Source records
********************

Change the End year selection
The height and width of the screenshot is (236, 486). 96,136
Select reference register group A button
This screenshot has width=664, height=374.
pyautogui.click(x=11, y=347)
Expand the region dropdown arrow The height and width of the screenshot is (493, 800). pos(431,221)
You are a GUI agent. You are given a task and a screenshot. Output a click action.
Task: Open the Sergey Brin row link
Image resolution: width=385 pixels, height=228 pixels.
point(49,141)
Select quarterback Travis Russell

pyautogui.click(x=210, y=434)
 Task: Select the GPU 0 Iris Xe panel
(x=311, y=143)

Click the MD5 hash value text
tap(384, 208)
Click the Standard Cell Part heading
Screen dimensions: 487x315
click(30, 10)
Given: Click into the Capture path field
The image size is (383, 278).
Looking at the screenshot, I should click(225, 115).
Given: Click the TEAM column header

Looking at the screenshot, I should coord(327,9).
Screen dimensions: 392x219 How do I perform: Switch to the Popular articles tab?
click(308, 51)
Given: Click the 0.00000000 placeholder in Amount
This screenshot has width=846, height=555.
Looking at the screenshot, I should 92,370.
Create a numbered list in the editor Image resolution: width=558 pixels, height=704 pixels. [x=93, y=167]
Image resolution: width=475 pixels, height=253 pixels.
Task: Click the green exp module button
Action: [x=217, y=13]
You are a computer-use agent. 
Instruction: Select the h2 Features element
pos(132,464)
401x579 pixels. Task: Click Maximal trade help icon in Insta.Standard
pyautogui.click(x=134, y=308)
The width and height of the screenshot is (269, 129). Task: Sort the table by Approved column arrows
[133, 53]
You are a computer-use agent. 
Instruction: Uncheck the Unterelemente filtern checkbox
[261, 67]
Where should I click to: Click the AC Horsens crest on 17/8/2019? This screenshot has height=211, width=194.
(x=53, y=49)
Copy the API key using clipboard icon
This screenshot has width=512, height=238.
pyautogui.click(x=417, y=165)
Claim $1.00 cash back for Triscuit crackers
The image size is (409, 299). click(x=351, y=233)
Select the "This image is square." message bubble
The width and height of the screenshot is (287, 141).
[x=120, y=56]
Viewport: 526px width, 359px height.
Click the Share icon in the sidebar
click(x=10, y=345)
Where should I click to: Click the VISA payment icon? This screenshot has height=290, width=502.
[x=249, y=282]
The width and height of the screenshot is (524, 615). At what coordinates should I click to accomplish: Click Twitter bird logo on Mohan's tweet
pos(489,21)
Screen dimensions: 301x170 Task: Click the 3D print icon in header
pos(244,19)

********************

§ **Short problem**
Pull out each line in the records above that contains the string "dimensions", and treat uppercase and lowercase as different.

§ **Solution to this exercise**
Screen dimensions: 487x315
Screen dimensions: 392x219 How do I perform: Switch to the Popular articles tab?
Screen dimensions: 301x170 Task: Click the 3D print icon in header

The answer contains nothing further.